"Embrace changing legal market, futurists tell lawyers..."


For industry analyst Jordan Furlong, the legal market looks like an iceberg. Above water and highly visible is 15 percent of it: the individual clients, corporations and other entities that generate $260 billion in legal fees each year. But below the surface is 85 percent, a market not being served by lawyers, and Furlong wonders how much that market is worth and how to reach them.

Furlong was part of a panel discussion on “Chasing Change: Why Legal Practice Will Never Be the Same, and What It Means for You,” held at the ABA Annual Meeting in Boston and sponsored by the Standing Committee on Professionalism.
The panel—which also included Frederic S. Ury, chair of the Standing Committee on Professionalism; William Henderson, professor of law at Indiana University; Renee Knake, professor of law and co-founder of Reinvent the Law at Michigan State University; and Camille Nelson, dean of the Suffolk University Law School—agreed that the regulation and delivery of legal services serving only a small part of the public is not sustainable. The challenge is to adapt to the trends and market forces – including globalization, technology, shifting bar demographics and other inexorable forces – while maintaining professionalism and ethics.
Knake set the stage by saying the United States fails to provide affordable, accessible and widely adopted legal services to the people who need them. Seventy-five percent to 80 percent of Americans don’t access legal services. She said although the United States ranks very highly in the Rule of Law Index published by the World Justice Project in rights, fairness and absence of corruption, it ranks low on access.
Furlong cited a 2007 survey that showed that 88.3 percent of respondents did not obtain legal help when they had a judiciable issue. Although 22.2 percent did nothing about their issue, 22.1 percent got nonlegal help from such places as unions, the government, family and friends. The numbers show, said Furlong, that “we are not central to the implementation of legal solutions.” With so many people looking beyond lawyers, “self-representation is normalizing,” he said.
The profession, according to Knake, has failed at finding the customer and making her realize she needs and wants a lawyer. She said lawyers have a “delivery challenge” and that the delivery of services needs to change. In the 1970s, said Knake, experimentation with a new platform led to lawyers advertising, which came to be seen as a benefit to both the profession and consumers. In 2011 in England and Wales, the Legal Services Act, meant to increase competition and foster innovation in the consumer interest, became law. It has brought about different platforms, including legal kiosks in malls, as well as different funding structures, such as nonlawyer ownership of law firms.
Closer to home, Knake cited the $450 million in venture capital that has gone into online start-ups (including Avvo, Rocket Lawyer, Modus and LegalZoom) that are mining gaps in the delivery of legal services, which include lawyer ratings, discovery, contracts, forms, advice and alternative and online dispute resolution.

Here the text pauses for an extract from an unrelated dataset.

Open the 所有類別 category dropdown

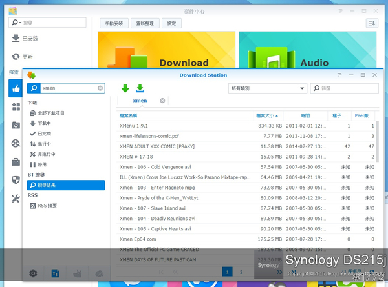(267, 88)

Henderson looked at the demographics and found that 2004 was the high-water mark for law firm employment. It has been declining since then, while employment in all other legal services areas has been rising. Making matters worse, in 2005, lawyers under the age of 35 made up just 13% of law firms.
The prospective of law schools in this period of transition was offered by Dean Nelson, who said there are fewer LSAT takers, fewer law students and less tuition coming in. She referred to lawyers as “traditionalists” and said the profession “needs to change faster than we are capable of changing.”
Although outside forces are bringing about change to the legal profession, “we as a profession have not changed from a structural point of view,” said Ury. To aid in the effort to look anew at the system from top to bottom, incoming ABA President William Hubbard has established the Commission on the Delivery of Legal Services, which hopes to have recommendations next year for House of Delegates consideration.